■ Problem to solve ■
What is needed is a faithful transcription of all the data below, pictures excluded.
Content starts
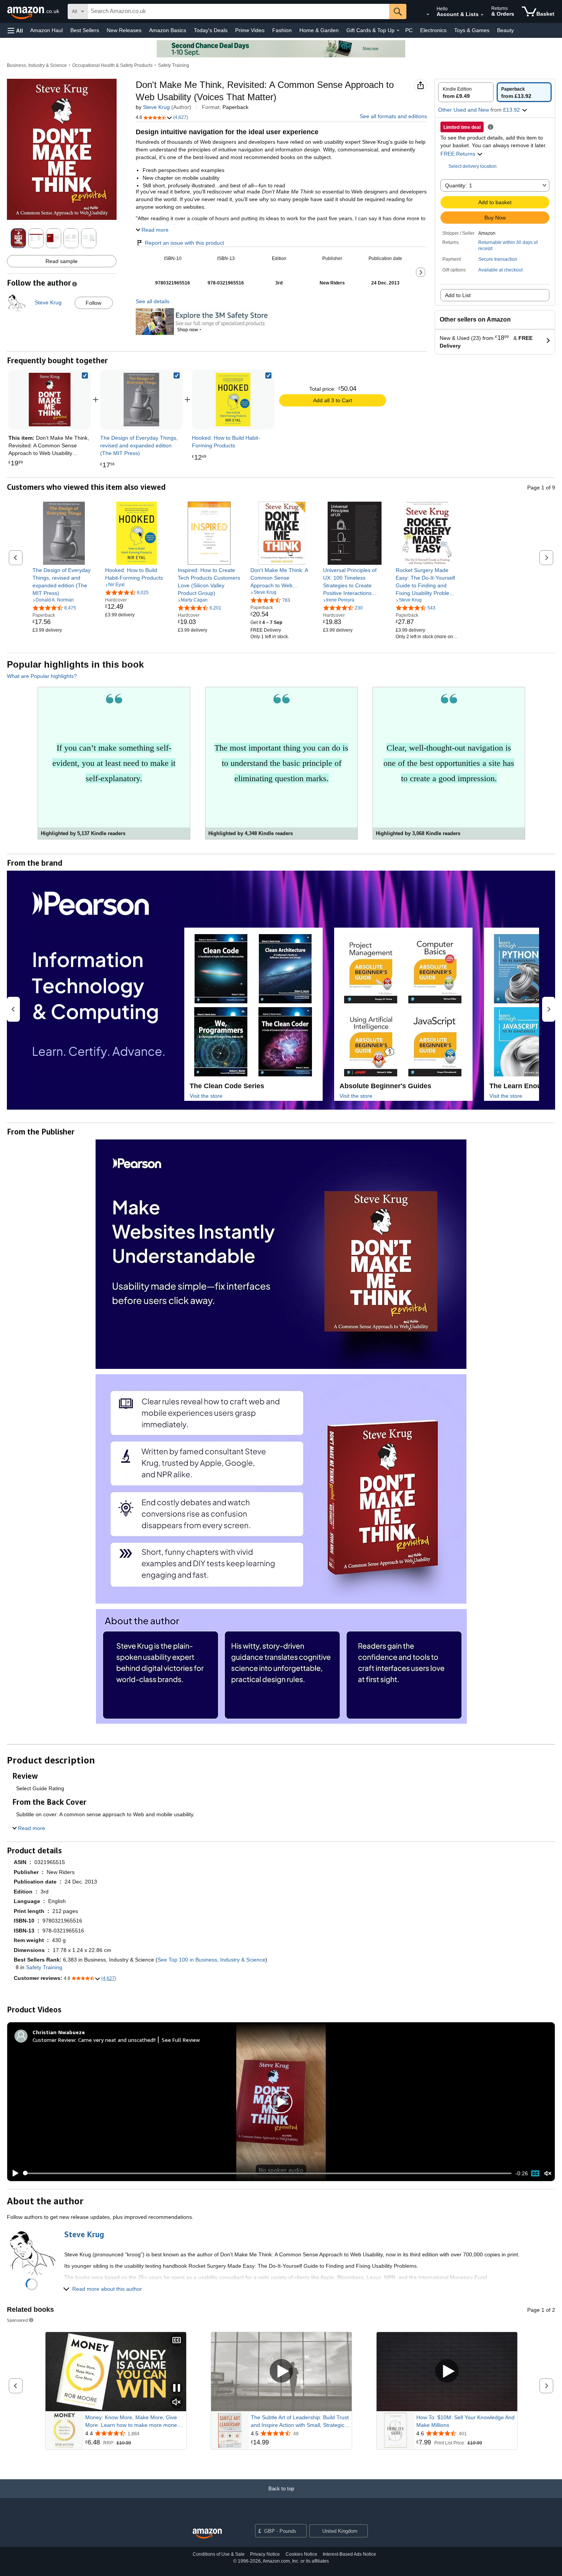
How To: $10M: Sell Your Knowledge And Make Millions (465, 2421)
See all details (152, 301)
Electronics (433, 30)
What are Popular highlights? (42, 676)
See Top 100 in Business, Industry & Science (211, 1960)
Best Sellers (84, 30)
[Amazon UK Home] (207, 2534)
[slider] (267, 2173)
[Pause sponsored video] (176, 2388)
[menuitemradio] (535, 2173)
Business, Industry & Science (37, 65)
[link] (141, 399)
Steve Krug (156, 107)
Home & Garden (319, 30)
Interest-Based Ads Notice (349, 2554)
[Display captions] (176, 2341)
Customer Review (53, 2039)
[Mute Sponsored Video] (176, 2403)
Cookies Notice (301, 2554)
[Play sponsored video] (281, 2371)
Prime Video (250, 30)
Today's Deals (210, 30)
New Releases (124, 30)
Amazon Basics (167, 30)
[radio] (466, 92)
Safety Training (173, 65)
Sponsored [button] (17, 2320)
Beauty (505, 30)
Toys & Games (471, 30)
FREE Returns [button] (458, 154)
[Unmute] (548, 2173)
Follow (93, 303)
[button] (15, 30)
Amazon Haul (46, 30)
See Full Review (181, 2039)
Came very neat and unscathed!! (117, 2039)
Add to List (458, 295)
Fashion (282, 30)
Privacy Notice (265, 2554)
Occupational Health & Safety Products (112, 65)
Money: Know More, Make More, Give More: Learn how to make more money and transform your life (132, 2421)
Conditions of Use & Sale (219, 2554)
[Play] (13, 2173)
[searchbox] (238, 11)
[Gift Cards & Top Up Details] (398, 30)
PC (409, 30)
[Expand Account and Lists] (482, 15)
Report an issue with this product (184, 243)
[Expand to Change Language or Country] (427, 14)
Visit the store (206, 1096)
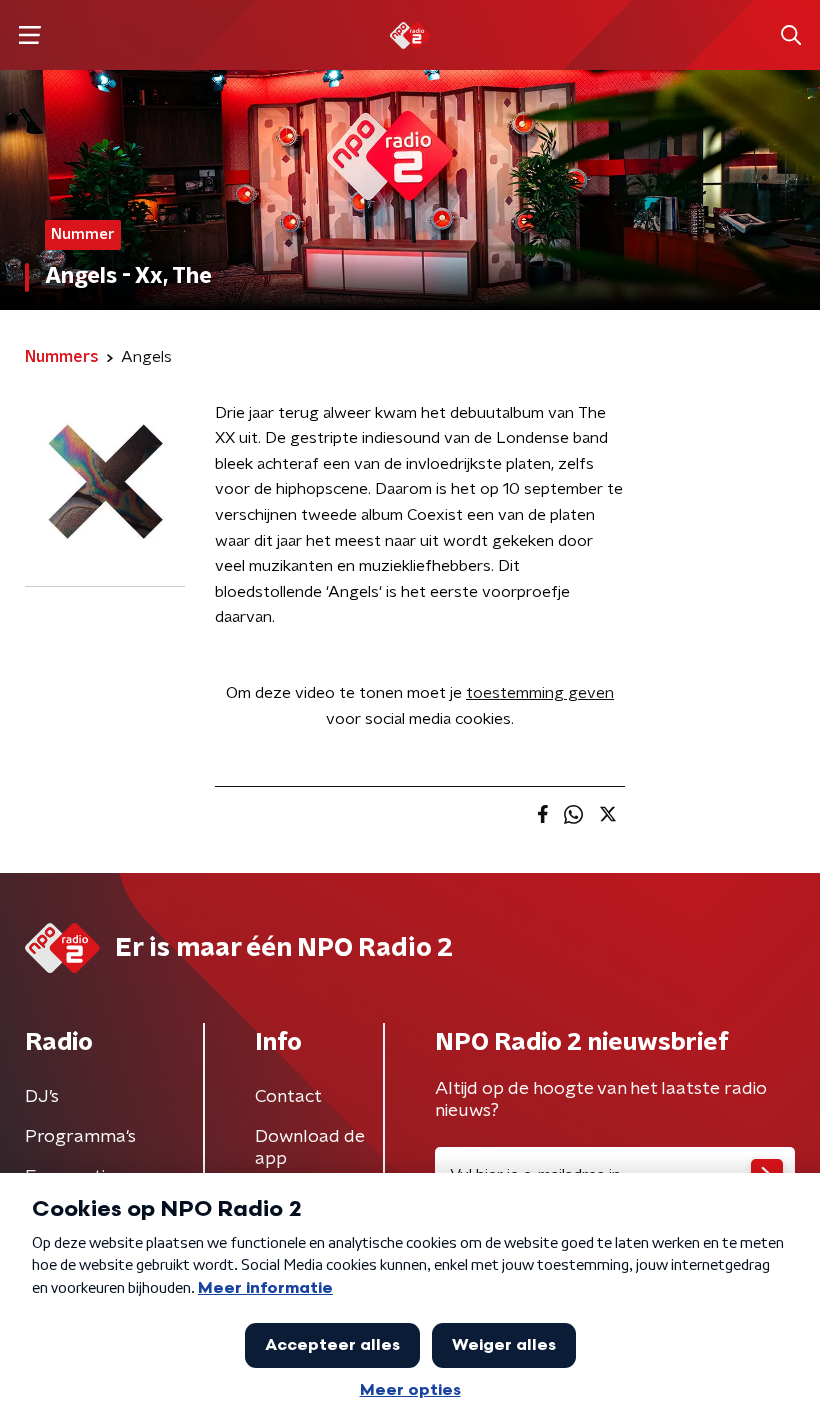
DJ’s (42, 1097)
Content ends
■ Response below ■
How To: $10M: Sell Your Knowledge And Make Millions (465, 2421)
See all details (152, 301)
Electronics (433, 30)
What are Popular highlights? (42, 676)
See Top 100 in Business, Industry & Science (211, 1960)
Best Sellers (84, 30)
[Amazon UK Home] (207, 2534)
[slider] (267, 2173)
[Pause sponsored video] (176, 2388)
[menuitemradio] (535, 2173)
Business, Industry & Science (37, 65)
[link] (141, 399)
Steve Krug (156, 107)
Home & Garden (319, 30)
Interest-Based Ads Notice (349, 2554)
[Display captions] (176, 2341)
Customer Review (53, 2039)
[Mute Sponsored Video] (176, 2403)
Cookies Notice (301, 2554)
[Play sponsored video] (281, 2371)
Prime Video (250, 30)
Today's Deals (210, 30)
New Releases (124, 30)
Amazon Basics (167, 30)
[radio] (466, 92)
Safety Training (173, 65)
Sponsored [button] (17, 2320)
Beauty (505, 30)
Toys & Games (471, 30)
FREE Returns [button] (458, 154)
[Unmute] (548, 2173)
Follow (93, 303)
[button] (15, 30)
Amazon Haul (46, 30)
See Full Review (181, 2039)
Came very neat and unscathed!! (117, 2039)
Add to List (458, 295)
Fashion (282, 30)
Privacy Notice (265, 2554)
Occupational Health & Safety Products (112, 65)
Money: Know More, Make More, Give More: Learn how to make more money and transform your life (132, 2421)
Conditions of Use & Sale (219, 2554)
[Play] (13, 2173)
[searchbox] (238, 11)
[Gift Cards & Top Up Details] (398, 30)
PC (409, 30)
[Expand Account and Lists] (482, 15)
Report an issue with this product (184, 243)
[Expand to Change Language or Country] (427, 14)
Visit the store (206, 1096)
DJ’s (42, 1097)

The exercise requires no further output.